Using Random Forest Model Combined With Gabor Feature to Predict Protein-Protein Interaction From Protein Sequence. 结合Gabor特征的随机森林模型在蛋白质序列中预测蛋白质-蛋白质相互作用。

IF 2.6 4区生物学 Q4 EVOLUTIONARY BIOLOGY

Evolutionary Bioinformatics

Pub Date : 2020-06-30 eCollection Date: 2020-01-01 DOI: 10.1177/1176934320934498

Xin-Ke Zhan, Zhu-Hong You, Li-Ping Li, Yang Li, Zheng Wang, Jie Pan

Protein-protein interactions (PPIs) play a crucial role in the life cycles of living cells. Thus, it is important to understand the underlying mechanisms of PPIs. Although many high-throughput technologies have generated large amounts of PPI data in different organisms, the experiments for detecting PPIs are still costly and time-consuming. Therefore, novel computational methods are urgently needed for predicting PPIs. For this reason, developing a new computational method for predicting PPIs is drawing more and more attention. In this study, we proposed a novel computational method based on texture feature of protein sequence for predicting PPIs. Especially, the Gabor feature is used to extract texture feature and protein evolutionary information from Position-Specific Scoring Matrix, which is generated by Position-Specific Iterated Basic Local Alignment Search Tool. Then, random forest-based classifiers are used to infer the protein interactions. When performed on PPI data sets of yeast, human, and Helicobacter pylori, we obtained good results with average accuracies of 92.10%, 97.03%, and 86.45%, respectively. To better evaluate the proposed method, we compared Gabor feature, Discrete Cosine Transform, and Local Phase Quantization. Our results show that the proposed method is both feasible and stable and the Gabor feature descriptor is reliable in extracting protein sequence information. Furthermore, additional experiments have been conducted to predict PPIs of other 4 species data sets. The promising results indicate that our proposed method is both powerful and robust.
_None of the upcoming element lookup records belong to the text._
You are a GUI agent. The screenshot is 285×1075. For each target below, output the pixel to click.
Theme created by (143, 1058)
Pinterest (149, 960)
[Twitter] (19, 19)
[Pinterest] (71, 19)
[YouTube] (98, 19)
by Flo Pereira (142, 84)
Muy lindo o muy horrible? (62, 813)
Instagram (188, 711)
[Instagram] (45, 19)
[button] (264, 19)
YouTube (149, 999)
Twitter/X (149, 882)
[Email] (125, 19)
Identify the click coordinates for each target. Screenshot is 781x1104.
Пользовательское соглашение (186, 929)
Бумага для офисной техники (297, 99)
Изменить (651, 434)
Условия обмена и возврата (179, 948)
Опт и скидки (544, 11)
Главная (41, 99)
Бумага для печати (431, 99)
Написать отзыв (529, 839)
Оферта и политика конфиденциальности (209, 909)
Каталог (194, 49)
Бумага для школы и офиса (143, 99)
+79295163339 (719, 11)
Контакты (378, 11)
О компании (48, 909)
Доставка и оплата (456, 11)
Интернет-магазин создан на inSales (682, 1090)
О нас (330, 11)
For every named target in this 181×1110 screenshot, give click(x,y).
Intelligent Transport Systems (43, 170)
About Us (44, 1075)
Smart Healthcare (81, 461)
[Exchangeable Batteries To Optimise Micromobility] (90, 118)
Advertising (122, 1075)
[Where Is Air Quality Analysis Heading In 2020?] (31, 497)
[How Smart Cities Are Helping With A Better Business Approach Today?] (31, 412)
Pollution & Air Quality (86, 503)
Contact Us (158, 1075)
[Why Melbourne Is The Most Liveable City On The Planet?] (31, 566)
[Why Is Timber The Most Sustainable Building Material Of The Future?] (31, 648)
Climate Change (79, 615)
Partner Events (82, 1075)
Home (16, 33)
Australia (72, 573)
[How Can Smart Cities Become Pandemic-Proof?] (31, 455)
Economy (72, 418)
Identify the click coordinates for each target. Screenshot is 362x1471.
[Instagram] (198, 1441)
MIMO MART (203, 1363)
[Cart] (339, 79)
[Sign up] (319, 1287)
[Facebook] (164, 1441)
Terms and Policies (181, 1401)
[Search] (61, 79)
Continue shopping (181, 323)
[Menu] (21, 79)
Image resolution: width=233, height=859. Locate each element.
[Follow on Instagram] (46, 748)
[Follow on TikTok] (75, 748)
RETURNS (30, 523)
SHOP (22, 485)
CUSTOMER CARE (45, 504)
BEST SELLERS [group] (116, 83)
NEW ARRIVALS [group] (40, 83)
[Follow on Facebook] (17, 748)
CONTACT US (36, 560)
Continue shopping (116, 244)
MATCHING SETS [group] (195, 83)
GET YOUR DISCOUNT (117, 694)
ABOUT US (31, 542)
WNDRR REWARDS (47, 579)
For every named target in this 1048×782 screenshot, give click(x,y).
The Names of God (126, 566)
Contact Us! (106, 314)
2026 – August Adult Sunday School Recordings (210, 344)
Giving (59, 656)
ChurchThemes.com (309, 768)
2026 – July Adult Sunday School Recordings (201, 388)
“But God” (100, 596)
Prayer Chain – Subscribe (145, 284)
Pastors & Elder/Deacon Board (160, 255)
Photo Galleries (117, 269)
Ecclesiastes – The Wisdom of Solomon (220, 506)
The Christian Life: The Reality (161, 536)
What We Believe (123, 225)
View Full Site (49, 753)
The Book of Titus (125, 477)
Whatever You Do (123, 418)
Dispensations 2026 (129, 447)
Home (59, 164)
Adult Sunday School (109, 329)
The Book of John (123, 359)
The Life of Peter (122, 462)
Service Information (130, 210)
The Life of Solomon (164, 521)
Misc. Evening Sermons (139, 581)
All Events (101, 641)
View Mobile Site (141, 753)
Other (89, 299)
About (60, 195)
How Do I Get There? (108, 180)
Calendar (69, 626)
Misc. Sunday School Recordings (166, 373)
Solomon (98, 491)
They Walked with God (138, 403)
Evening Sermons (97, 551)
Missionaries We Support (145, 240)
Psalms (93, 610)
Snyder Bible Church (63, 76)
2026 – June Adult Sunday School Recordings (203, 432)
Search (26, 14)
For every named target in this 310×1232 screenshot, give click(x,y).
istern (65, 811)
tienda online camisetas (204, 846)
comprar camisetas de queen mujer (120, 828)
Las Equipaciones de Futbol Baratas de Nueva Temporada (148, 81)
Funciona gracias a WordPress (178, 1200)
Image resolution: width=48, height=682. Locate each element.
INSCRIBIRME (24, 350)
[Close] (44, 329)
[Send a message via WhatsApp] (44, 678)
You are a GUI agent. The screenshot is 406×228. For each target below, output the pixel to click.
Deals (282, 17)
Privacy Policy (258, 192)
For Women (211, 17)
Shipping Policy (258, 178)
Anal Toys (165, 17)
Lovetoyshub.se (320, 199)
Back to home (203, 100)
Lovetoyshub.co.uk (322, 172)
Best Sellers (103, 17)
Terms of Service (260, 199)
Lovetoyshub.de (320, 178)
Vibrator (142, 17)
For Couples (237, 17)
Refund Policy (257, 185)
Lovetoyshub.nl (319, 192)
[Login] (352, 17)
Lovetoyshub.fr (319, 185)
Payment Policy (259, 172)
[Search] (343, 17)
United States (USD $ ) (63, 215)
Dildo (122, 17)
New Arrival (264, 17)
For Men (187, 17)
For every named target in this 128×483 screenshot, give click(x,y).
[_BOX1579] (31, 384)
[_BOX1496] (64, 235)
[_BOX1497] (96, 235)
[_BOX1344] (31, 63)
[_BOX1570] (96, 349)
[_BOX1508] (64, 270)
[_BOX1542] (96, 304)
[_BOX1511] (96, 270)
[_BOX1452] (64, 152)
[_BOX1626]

蛋白-蛋白相互作用(PPIs)在活细胞的生命周期中起着至关重要的作用。因此，了解ppi的潜在机制非常重要。尽管许多高通量技术已经在不同的生物体中产生了大量的PPI数据，但检测PPI的实验仍然昂贵且耗时。因此，迫切需要新的计算方法来预测ppi。因此，开发一种新的预测ppi的计算方法越来越受到人们的重视。在这项研究中，我们提出了一种新的基于蛋白质序列纹理特征的预测ppi的计算方法。特别地，利用Gabor特征从位置特定迭代基本局部比对搜索工具生成的位置特定评分矩阵中提取纹理特征和蛋白质进化信息。然后，使用基于随机森林的分类器来推断蛋白质的相互作用。当对酵母、人类和幽门螺杆菌的PPI数据集进行分析时，我们获得了良好的结果，平均准确率分别为92.10%、97.03%和86.45%。为了更好地评价所提出的方法，我们比较了Gabor特征、离散余弦变换和局部相位量化。结果表明，该方法可行且稳定，Gabor特征描述符在提取蛋白质序列信息方面是可靠的。此外，还进行了其他4种数据集的ppi预测实验。结果表明，该方法具有强大的鲁棒性。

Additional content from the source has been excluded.